Unfortunately, too much exposure to the real world and a substantial amount of years logged as a girl scout has its pitfalls. As the golden rule pulls annoyingly at the sleeve of my conscious, I catch my tongue. Because even if I were to say all the things I want to say, would it really be the right answer?

The last word might just be the singular “goodbye,” and there is a very likely chance was not meant to be mine to speak. The issue at hand is that everyone goes on and on about closure, like it’s this crucial goal we need in order to survive the rest of our life. Books and movies drill it in to our brains; the only way to move on is to recite a heartfelt speech that is both honest and vindicating in the middle of the street, or maybe under an awning at a coffee shop with rain spilling down over the sides creating a curtain of sadness and feelings that would bring even a soulless individual to tears. My speech houses all that was left unsaid. My speech has swear words and more cons than pros. My speech has literary devices to really drive the message home.

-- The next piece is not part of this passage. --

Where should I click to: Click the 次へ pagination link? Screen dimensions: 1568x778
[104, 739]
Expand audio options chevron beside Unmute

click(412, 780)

Yet, the problem with my speech is glaring. Only one side of it is within my control. Even if I found myself in this movie moment, I can only script one character. That’s the beauty and curse of reality – it’s all improv. You can choose the scene and the characters, but the dialogue is ever-changing. It’s why the phrase, “that’s not what I meant,” is so damn popular. Real life isn’t a movie or a book or a blog. The grace of the real world is in the things we didn’t mean to say, or the things we know we shouldn’t have said. Does he regret showing me a pros and cons list about myself? I can venture to guess he does, and after my blog went up, I can only assume he REALLY does now.

So if I catch him at Starbucks and it’s raining for the first time all winter, and my brain implodes and the lines I have been repeating since the day he told me he couldn’t think of a reason to be with me come cascading out, will I find the personal validation I so vainly seek? Will he see the metaphorical light and realize what a huge mistake he has made? Despite the fact that I am confident our relationship has run its course, will telling him everything I think he should know really make him miss me like I want him to? And if he misses me, will that be the closure I think I need in order to move forward?

In a moment of brutal clarity, I realized the answer is not the one I wanted. Telling him the things that he did that drove me insane won’t make me feel any less sad that the relationship is over. Listing off all the super cool qualities about myself that he so casually left off his stupid list won’t make him really see me the way I think he should. Even if he realizes he misses me the way I want him to, he won’t tell me. The closure isn’t lying in wake of my self-proclaimed protagonist monologue; it is in accepting that the validation I seek externally must first exist internally. If I truly believe I am all those things that should have been in the pros column, then it doesn’t matter if he knows it. More to the point, if he needs me to tell him what is great about me, maybe throwing in the towel was for the best.

If he doesn’t see the significance of my qualities, or the humanity in my flaws, it is because his values are focused elsewhere. Just as he could never make me love rollercoasters or get a cockatoo for a pet, I cannot redirect his vision of what makes for a worthwhile partner. For the first time, I am beginning to understand that the last word isn’t the final moment. There will be other stories with more moments and happier endings. And if I can keep my mouth shut, maybe there will be a story that doesn’t need a punch line at all.